Broader Implications

  • Tax on Phantom Income: Gamblers may now owe taxes on money they never truly gained. If your winnings and losses are equal, or if you lose more than you win, you’ll still owe taxes on 10% of your winnings, creating a liability even in years you technically lost or broke even.
  • Professional Gamblers: High-volume or professional gamblers will feel this effect most acutely, but the rule applies to casual bettors as well.
  • Documentation Remains Required: To claim any deduction, you must continue to keep accurate records of your gambling activity and itemize your deductions on your tax return.

Failure to properly document your annual winnings and losses can lead to substantial issues if you are audited by the IRS in the future.
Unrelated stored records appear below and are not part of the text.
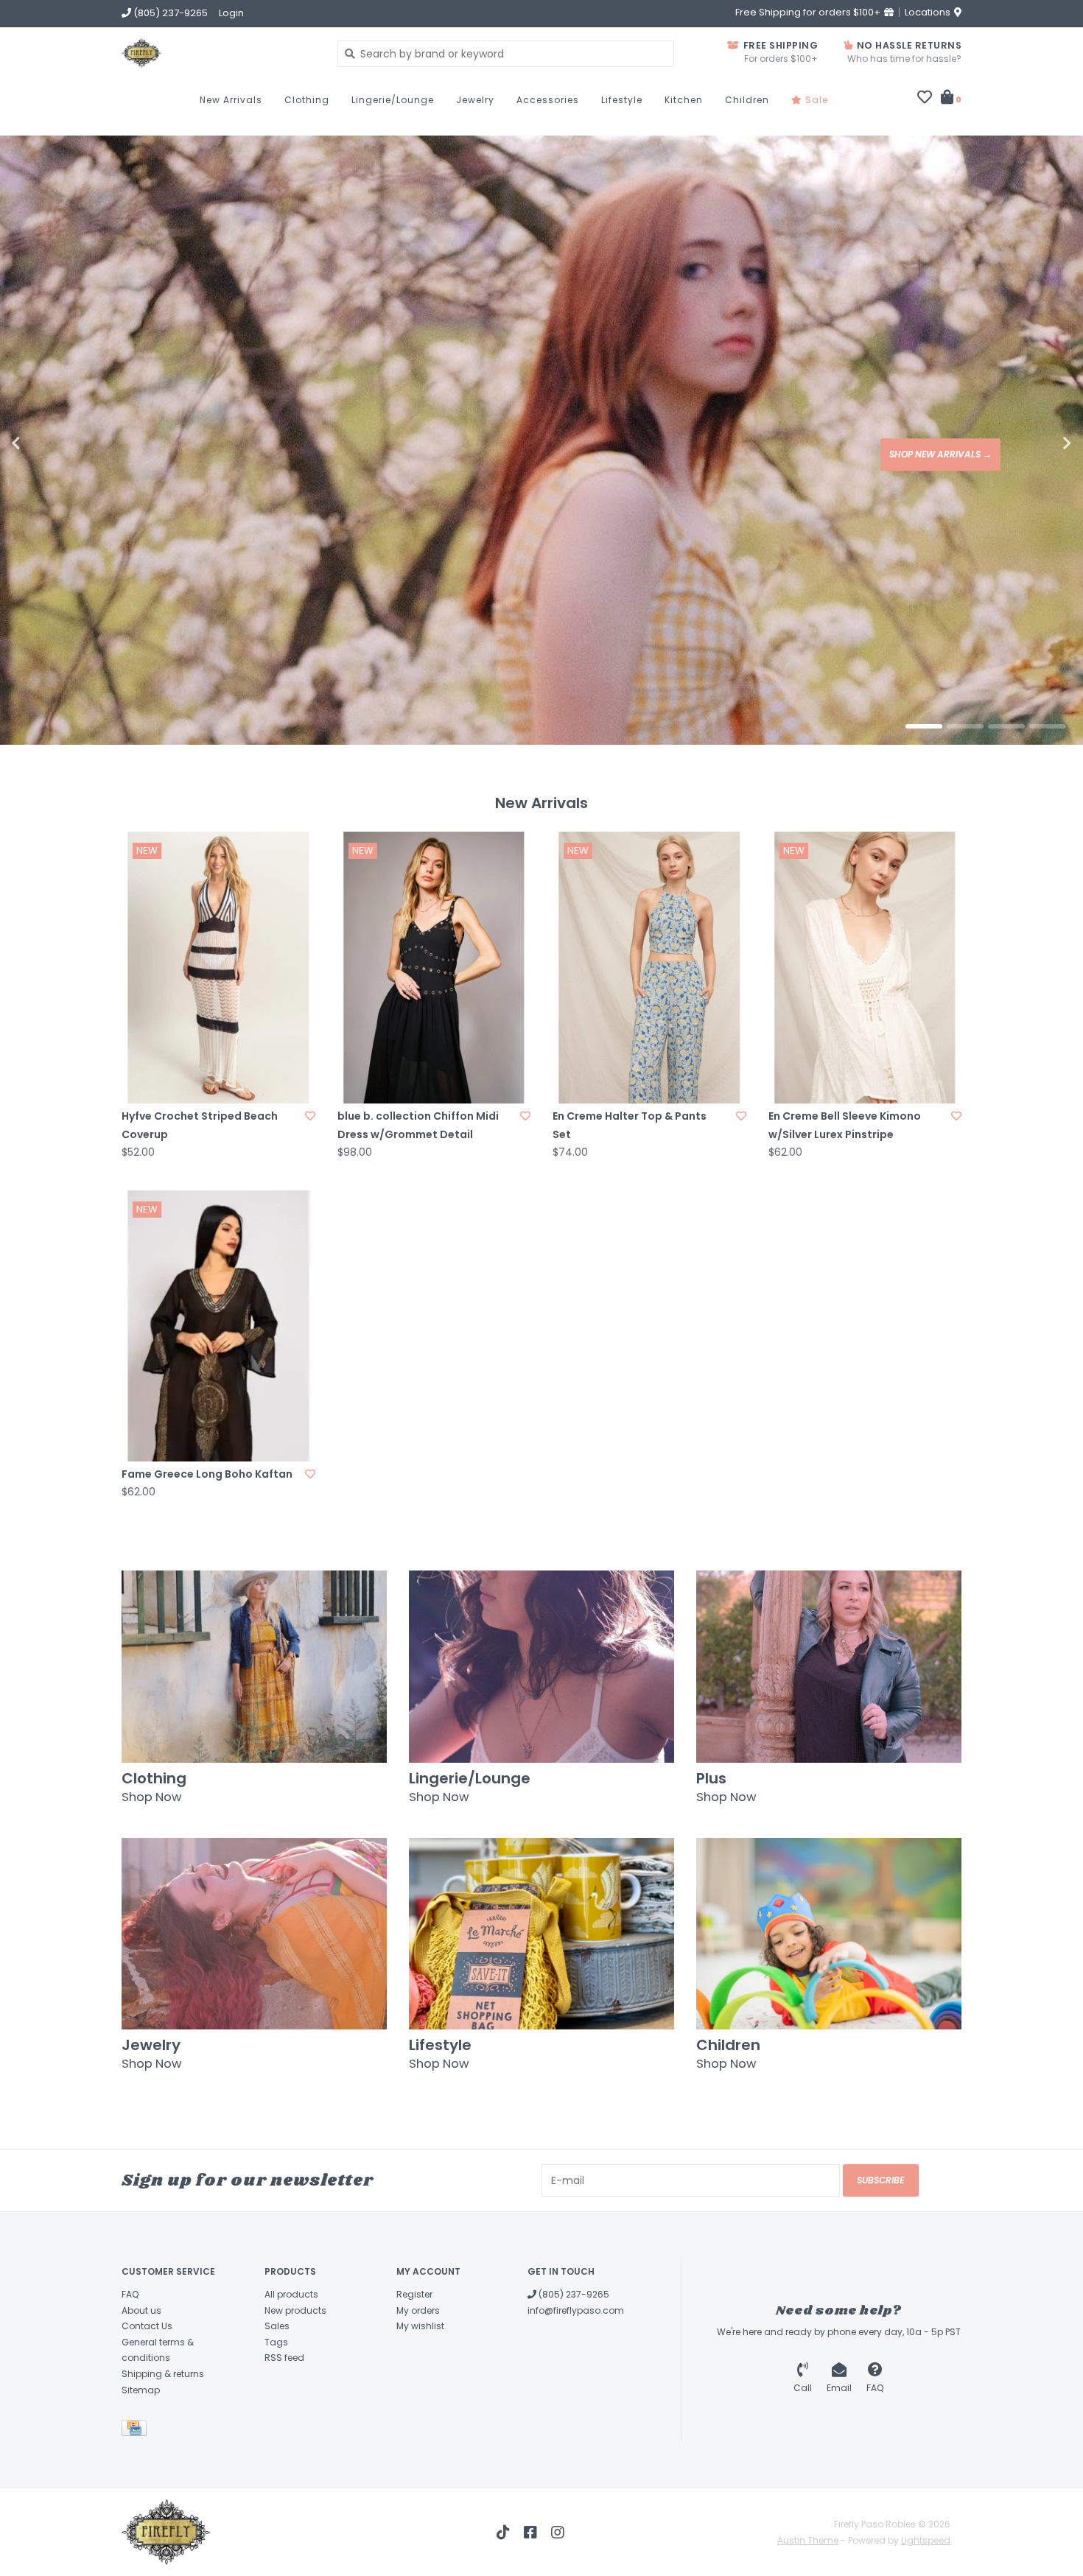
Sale (815, 100)
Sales (277, 2318)
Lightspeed (925, 2533)
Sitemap (141, 2382)
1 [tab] (923, 719)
Industry and Political Response

  • Widespread Opposition: Casino operators, gambling organizations and many lawmakers have heavily criticized the change included in the OBBBA. There is bipartisan support for bills aimed at restoring the full 100% deduction. One such bill, the FAIR BET Act, was introduced soon after OBBBA’s passage, but efforts to repeal the new limit have so far stalled in Congress.
  • Potential for Future Change: The backlash and ongoing debate suggest the gambling loss deduction cap could still be overturned or modified in future tax legislation, but as of now, the 90% cap is set to take effect for 2026 and beyond.

What Gamblers Should do?

  • Plan for Extra Tax Liability: Adjust your strategy and finances to account for the fact that you may owe more in federal taxes starting with your 2026 return.
  • Keep Thorough Records: Maintain detailed documentation (receipts, logbooks, statements) of all gambling activities to substantiate any deductions you claim.
  • Watch for Legislative Updates: Stay alert to news around the gambling loss deduction cap, as the possibility of full restoration is a live political issue.

Bottom Line

The OBBBA reduces the deductibility of gambling losses from 100% to 90%. This means more gamblers may pay taxes—even when they break even or lose overall—starting in 2026.

The rule increases the odds of “phantom income” tax bills and has triggered strong pushback from both the industry and lawmakers. Taxpayers would do well to continue monitoring for any changes to this deduction in Congress through the remainder of the legislative session.